* **EXERCISE GOAL**
Leave every picture behind and copy the rest of the entries below exactly.

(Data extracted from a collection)
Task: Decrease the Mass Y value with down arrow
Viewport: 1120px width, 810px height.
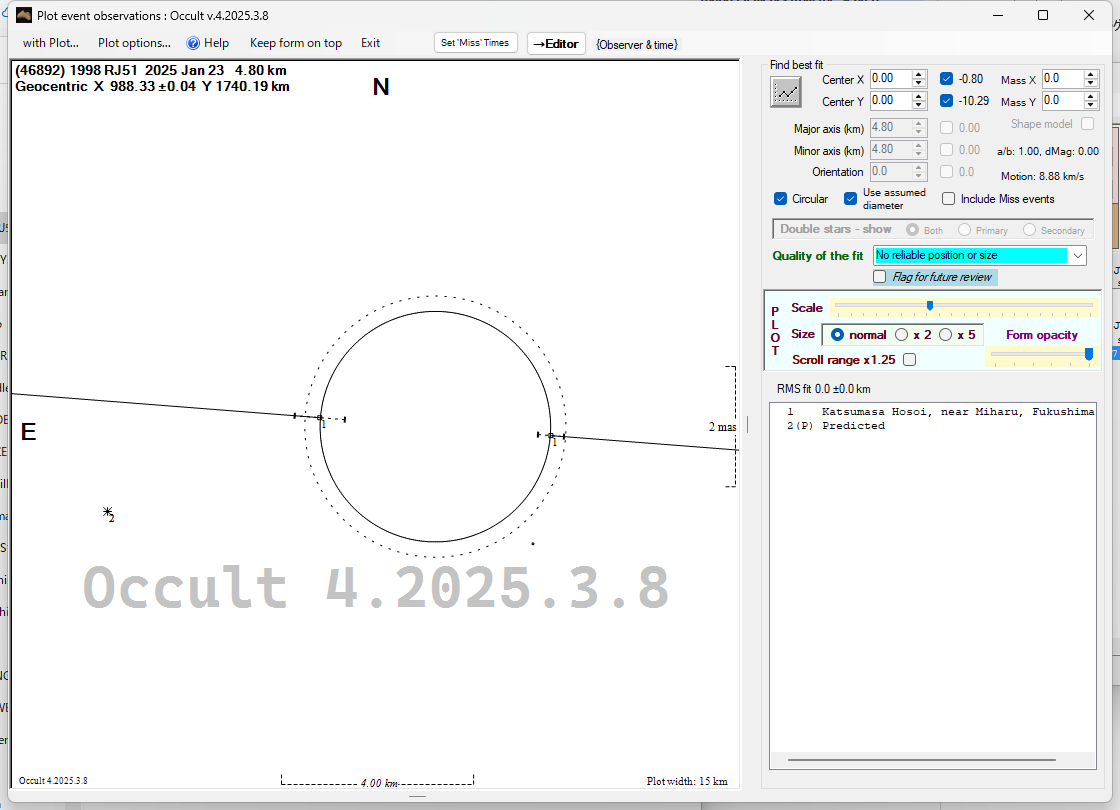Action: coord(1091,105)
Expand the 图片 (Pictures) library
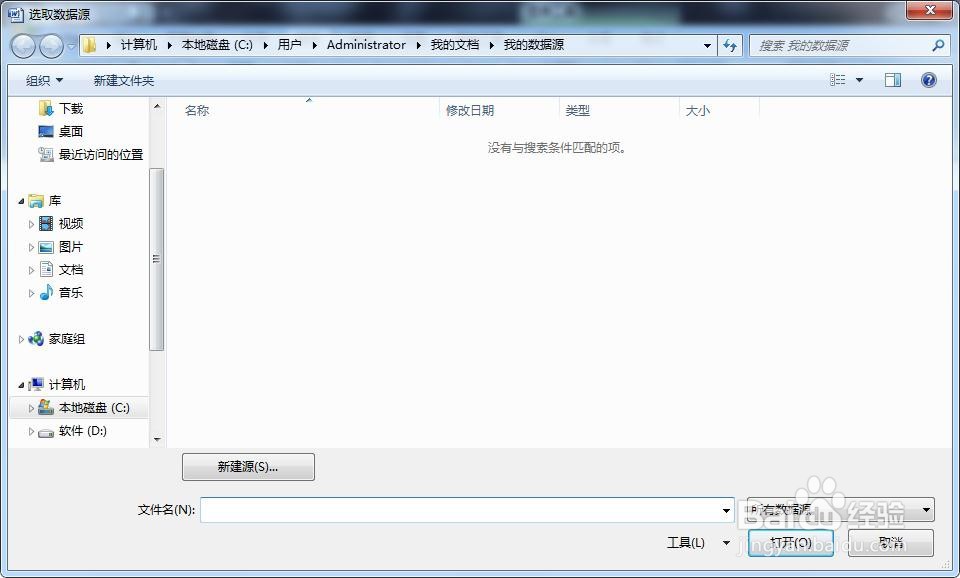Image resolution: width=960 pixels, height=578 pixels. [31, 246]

* **OUTPUT OF THE EXERCISE**
Task: Decrease the Mass Y value with down arrow
Viewport: 1120px width, 810px height.
Action: coord(1091,105)
Expand the 图片 (Pictures) library
Image resolution: width=960 pixels, height=578 pixels. [31, 246]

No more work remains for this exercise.